The promise is simple: faster code. Less boilerplate, fewer trips to Stack Overflow for that one obscure `URLSession` delegate method. And for a while, it feels like it delivers. You type a comment, a function signature, and the lines start appearing. Sometimes, they’re even correct.
But here’s the thing about code that writes itself: it doesn’t *understand* itself. And because it doesn’t understand, you have to. Every single line. The real work isn't writing the code anymore; it's auditing it.
Take, for instance, a recent SwiftUI view I needed for a specific data model. I described the data flow, the basic layout, and the AI spat out a few hundred lines. On the surface, it looked fine. The `VStack` was there, the `ForEach` loop, the `Text` views binding to the properties. A quick win, right?

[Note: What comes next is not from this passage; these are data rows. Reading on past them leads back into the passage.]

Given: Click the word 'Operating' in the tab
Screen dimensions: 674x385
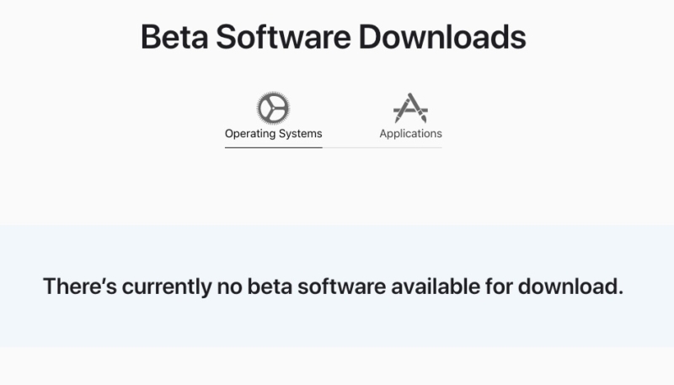Looking at the screenshot, I should 250,133.
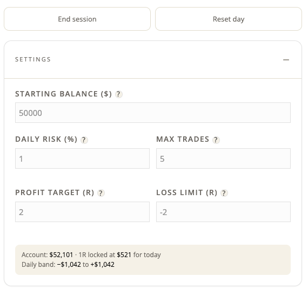308x290 pixels.
Task: Open the Daily Risk help question icon
Action: (84, 140)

Wrong. The moment you take your hands off the keyboard, the mental load shifts. It's no longer about *composing* the code, but *deconstructing* it. You have to read it with a different kind of intensity. Not to understand your own intent (which you already know), but to understand the *machine's* interpretation of your intent.
This means:
* **Line-by-line semantic check:** Is this `if` condition actually what I meant? Does this `map` operation handle nil values gracefully? The AI doesn't know your app's specific nullability rules or error handling patterns.
* **Architectural fit:** Does this new block of code align with the existing MVVM structure? Did it implicitly create a new `ObservableObject` that clashes with an existing one? Does it use `UserDefaults` when it should be using `Core Data` or `CloudKit`? The AI doesn't have a mental model of your entire application's architecture.

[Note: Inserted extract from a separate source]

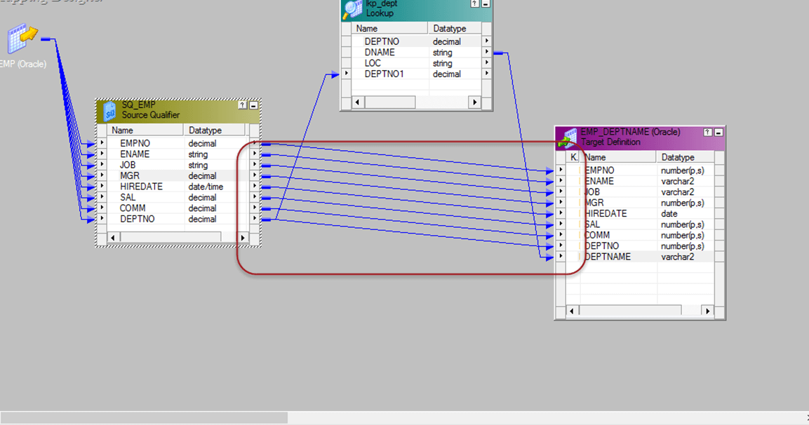Click output port arrow of DNAME in lookup

pyautogui.click(x=487, y=53)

* **Performance implications:** Did it generate an expensive loop where a simpler, more performant approach exists? Is it doing redundant work? The AI doesn’t profile your app or understand its typical usage patterns.
* **Edge cases and error handling:** What happens when the network fails? When the data is malformed? When the user taps twice? The AI often provides the happy path, leaving the crucial robustness to your manual inspection.
* **Security vulnerabilities:** Is it using unsafe string formatting? Is it exposing sensitive data? A slight misunderstanding of context can lead to subtle but dangerous flaws.
* **Testing:** You still have to write the tests. And often, you're testing not just the functionality, but the *AI's interpretation* of the functionality. This can feel like double work.
It's not just the time spent reading, either. It's the cognitive burden of constant skepticism. When you write code yourself, you build a mental model of its correctness as you go. You're the author, the architect. With AI-generated code, you're a critic, a detective. You're constantly searching for flaws, for misinterpretations, for the subtle ways it might lead you astray.
The real value of AI in coding, for us, isn't that it writes the code *for* you. It's that it can quickly provide a scaffold, a first draft, or a reminder of an obscure API. It can save you the initial blank-page paralysis. But that's where its direct utility often ends. The subsequent process of verification, correction, and integration is still entirely human. And it's a process that demands a different, often more intense, kind of focus.
So, when someone talks about AI *writing* code, remember the unspoken asterisk: *…which you then have to meticulously verify, debug, and often rewrite parts of, without the benefit of having built the initial mental model yourself.* The cost isn't zero. It's simply shifted from creation to auditing. And sometimes, that auditing costs more in mental energy than the initial creation ever would have.